Dari Obrolan yang mengalir santai itu, banyak sekali cerita yang disampaikan oleh Bapak Mumun Partasuwanda yang sempat menemani perjalanan Umar Partasuwanda dalang tersohor di Jawa Barat. Pak Mumun menjadi supir kepercayaan yang selalu menemani saat pergi keluar kota untuk pergelaran wayang golek. “Hampir seluruh Jawa Barat sudah ia kunjungi untuk menggelar wayang, apalagi pada bulan Agustus, banyak sekali perusahaan perkebunan di Priangan yang mengundang beliau. Itu bulan paling padat mendapatkan undangan untuk mengisi acara pergelaran wayang golek,“ tutur Mumun Partasuwanda.
AWAL KEMUNCULAN WAYANG DI JAWA BARAT
Sebetulnya tidak banyak sumber yang menceritakan bagaimana sejarah munculnya wayang di Jawa Barat, namun dari beberapa sumber yang ada, disebutkan bahwa awal munculnya wayang di Jawa Barat terjadi pada masa Bupati Bandung Adipati Wiranatakusumah II (memerintah 1794-1829) yang mengundang dalang Dipaguna Permana dari Tegal. Sekelompok kecil dalang yang berasal dari Tegal seringkali diundang oleh para bangsawan Sunda untuk menghibur.
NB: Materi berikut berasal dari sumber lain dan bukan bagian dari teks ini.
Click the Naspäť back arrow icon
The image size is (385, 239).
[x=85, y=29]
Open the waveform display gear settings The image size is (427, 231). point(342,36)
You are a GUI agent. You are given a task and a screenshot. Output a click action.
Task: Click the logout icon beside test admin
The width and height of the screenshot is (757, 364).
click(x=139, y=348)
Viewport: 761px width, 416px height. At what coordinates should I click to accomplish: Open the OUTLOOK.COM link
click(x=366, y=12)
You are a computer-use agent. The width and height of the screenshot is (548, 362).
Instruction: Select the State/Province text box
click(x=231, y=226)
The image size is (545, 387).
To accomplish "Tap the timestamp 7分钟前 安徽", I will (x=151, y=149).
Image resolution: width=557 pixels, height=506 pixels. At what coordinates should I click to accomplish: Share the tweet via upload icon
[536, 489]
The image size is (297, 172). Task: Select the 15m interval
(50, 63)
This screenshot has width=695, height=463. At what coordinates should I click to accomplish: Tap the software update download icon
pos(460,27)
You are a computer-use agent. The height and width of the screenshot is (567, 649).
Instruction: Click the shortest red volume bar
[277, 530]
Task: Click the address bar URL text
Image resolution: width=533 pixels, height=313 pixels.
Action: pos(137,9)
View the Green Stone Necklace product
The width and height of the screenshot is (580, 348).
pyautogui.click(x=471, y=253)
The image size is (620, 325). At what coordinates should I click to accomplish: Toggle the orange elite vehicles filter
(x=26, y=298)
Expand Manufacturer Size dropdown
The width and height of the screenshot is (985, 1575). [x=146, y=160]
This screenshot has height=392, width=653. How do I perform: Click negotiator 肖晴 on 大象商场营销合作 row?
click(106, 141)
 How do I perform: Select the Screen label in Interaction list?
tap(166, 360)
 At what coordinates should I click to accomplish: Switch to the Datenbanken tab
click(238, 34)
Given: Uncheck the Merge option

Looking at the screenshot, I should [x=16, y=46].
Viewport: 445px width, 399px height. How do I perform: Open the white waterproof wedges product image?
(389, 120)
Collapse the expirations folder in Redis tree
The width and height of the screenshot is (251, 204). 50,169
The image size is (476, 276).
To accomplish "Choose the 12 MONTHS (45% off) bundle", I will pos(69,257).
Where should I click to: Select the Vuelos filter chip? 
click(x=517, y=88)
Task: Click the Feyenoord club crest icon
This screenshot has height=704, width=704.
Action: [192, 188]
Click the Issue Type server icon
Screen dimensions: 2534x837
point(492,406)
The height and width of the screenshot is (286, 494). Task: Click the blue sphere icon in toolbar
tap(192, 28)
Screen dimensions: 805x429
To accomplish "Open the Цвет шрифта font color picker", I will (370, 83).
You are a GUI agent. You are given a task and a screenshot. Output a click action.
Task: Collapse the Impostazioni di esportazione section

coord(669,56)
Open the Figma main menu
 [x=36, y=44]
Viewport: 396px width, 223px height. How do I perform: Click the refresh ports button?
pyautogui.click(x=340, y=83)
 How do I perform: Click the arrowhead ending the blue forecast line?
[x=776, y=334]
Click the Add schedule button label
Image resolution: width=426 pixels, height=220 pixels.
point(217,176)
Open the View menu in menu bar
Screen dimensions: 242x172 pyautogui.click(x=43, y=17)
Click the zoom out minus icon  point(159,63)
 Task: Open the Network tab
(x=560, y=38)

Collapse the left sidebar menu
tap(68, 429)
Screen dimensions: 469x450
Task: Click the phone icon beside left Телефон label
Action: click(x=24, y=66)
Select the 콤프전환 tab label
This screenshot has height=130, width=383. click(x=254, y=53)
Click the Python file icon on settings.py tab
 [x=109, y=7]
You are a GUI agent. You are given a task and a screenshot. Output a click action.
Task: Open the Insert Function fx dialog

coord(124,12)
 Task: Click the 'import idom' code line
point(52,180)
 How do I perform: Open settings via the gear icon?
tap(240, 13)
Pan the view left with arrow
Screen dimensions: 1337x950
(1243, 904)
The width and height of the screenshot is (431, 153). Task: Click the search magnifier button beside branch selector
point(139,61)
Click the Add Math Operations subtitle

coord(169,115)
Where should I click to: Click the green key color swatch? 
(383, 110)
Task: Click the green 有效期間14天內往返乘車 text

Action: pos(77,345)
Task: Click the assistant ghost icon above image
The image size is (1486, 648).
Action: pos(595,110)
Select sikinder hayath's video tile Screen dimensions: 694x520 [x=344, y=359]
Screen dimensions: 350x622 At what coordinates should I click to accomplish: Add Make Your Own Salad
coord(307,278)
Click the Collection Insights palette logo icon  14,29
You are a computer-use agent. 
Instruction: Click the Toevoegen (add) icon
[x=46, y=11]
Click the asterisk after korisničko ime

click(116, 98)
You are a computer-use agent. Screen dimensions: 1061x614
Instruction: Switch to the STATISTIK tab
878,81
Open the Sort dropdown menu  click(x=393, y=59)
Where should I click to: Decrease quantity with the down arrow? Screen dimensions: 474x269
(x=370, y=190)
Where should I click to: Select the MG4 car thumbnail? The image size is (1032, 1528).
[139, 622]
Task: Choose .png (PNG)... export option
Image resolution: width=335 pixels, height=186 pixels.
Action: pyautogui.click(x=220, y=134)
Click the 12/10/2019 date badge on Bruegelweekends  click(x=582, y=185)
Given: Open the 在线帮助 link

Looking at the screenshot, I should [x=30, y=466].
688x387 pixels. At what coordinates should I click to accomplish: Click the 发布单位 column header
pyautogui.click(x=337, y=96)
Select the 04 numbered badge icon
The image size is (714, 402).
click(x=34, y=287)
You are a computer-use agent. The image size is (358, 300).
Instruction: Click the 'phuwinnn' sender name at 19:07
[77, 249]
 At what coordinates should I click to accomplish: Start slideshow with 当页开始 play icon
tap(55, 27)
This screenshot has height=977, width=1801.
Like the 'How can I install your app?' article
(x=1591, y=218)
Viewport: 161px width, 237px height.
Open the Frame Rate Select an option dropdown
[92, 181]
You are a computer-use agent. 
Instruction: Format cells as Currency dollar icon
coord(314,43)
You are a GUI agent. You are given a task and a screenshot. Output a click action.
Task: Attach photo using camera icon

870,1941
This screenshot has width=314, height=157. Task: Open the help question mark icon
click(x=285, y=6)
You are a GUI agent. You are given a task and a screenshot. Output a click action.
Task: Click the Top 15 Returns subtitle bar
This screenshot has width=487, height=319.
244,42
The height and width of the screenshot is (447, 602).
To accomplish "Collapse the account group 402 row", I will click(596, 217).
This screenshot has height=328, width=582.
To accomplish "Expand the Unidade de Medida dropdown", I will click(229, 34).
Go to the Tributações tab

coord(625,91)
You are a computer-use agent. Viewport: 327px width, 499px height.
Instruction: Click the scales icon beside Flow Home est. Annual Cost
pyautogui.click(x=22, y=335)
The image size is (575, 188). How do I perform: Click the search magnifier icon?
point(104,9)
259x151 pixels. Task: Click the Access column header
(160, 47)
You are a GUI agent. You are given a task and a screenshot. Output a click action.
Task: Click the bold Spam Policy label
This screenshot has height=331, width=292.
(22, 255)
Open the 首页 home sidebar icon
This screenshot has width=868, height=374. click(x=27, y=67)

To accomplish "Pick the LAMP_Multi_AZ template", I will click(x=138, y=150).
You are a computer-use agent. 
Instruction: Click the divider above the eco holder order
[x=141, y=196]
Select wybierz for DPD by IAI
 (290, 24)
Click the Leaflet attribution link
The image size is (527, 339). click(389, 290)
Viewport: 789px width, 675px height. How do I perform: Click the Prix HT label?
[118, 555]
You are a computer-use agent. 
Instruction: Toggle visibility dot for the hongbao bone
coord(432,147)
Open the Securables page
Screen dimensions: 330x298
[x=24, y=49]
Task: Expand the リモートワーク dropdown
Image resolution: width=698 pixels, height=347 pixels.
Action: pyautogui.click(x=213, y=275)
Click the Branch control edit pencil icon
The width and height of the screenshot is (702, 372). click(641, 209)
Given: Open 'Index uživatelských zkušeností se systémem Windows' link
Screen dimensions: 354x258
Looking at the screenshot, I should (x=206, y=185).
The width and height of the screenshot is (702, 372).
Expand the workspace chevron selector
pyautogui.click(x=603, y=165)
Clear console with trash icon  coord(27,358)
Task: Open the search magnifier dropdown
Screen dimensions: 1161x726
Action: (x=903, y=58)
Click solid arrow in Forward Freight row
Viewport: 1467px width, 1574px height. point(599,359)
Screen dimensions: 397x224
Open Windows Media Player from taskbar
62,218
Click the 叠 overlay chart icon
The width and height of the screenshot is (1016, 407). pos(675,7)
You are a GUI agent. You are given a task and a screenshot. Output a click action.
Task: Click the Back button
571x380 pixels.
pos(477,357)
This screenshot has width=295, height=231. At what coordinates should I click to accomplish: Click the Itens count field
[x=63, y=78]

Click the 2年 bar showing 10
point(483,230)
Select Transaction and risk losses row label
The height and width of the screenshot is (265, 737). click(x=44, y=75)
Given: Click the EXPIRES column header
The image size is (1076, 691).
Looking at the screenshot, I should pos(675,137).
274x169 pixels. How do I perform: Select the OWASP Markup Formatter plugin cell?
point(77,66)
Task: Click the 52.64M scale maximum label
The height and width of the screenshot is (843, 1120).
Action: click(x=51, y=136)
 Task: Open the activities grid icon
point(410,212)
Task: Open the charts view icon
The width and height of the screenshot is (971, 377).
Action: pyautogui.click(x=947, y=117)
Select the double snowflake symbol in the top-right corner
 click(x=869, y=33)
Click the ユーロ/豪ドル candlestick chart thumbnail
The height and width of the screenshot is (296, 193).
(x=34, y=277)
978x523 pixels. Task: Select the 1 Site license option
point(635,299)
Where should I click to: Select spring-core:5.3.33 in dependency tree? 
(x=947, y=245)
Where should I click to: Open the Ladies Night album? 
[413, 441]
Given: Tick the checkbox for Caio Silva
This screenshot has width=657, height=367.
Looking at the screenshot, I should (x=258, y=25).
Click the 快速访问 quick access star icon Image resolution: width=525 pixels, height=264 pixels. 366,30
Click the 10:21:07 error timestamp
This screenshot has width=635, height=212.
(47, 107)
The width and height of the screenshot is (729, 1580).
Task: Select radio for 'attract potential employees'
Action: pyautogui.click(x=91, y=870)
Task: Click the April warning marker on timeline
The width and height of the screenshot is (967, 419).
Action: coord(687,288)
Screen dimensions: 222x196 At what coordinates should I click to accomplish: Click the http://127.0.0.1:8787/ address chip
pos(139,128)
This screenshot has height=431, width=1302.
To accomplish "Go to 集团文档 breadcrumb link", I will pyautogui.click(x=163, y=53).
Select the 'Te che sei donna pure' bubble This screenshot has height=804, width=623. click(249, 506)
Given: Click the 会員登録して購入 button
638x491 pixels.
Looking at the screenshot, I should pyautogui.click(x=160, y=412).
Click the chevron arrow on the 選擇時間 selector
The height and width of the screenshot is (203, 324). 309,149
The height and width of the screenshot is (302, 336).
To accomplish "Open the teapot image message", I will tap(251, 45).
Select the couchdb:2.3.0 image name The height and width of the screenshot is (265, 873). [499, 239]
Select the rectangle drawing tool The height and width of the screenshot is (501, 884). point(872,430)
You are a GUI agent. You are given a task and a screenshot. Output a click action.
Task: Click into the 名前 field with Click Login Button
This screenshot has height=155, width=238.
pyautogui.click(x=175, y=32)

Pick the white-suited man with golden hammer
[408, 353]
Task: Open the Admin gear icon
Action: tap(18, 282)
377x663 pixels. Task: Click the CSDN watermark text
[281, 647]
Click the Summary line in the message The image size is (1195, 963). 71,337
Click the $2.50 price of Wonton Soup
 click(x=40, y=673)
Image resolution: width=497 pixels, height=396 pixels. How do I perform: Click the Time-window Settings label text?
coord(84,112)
Tercatat juga Bupati Bandung Adipati Wiranatakusumah III (memerintah 1829-1846) mengundang tiga seniman berasal dari Tegal, di antaranya, Ki Darman (pembuat wayang), Ki Rumiang (dalang), dan Ki Surasungging (pembuat alat musik). Menariknya, workshop Ki Darman yang kemudian tinggal di Cibiru, Ujungberung, sampai sekarang masih terkenal sebagai salah satu tempat pembuatan wayang golek yang berkualitas.
Murid Ki Rumiang yang bernama Anting, adalah dalang yang pertama kali menggunakan bahasa Sunda untuk pertunjukan wayang goleknya. Wiranatakusumah III juga menganjurkan agar masyarakat mempelajari wayang dari Jawa dan meminta agar pertunjukan wayang digelar pada siang hari. Jika pergelaran wayang kulit digelar siang hari, maka kulit tipis perlu diubah penampilannya menjadi tiga dimensi supaya dapat terlihat jelas oleh penonton.
Berbicara mengenai wayang golek, khususnya di Jawa Barat, menarik untuk dilakukan kajian lebih mendalam, karena dalam perkembangannya bentuk kesenian ini terus eksis, bahkan sampai sekarang masih banyak warga masyarakat yang menaruh minat besar terhadap pergelaran wayang golek.
Saya menjadi teringat dengan pemikiran Oswald Spengler yang melihat kebudayaan memiliki siklus hidup yang berproses melalui tahapan-tahapan biologis mahluk hidup, yaitu lahir, masa kanak-kanak, masa dewasa, tua, dan mati. Ringkasnya, kebudayaan mengalami proses “lahir”, “berkembang”, dan “mati”.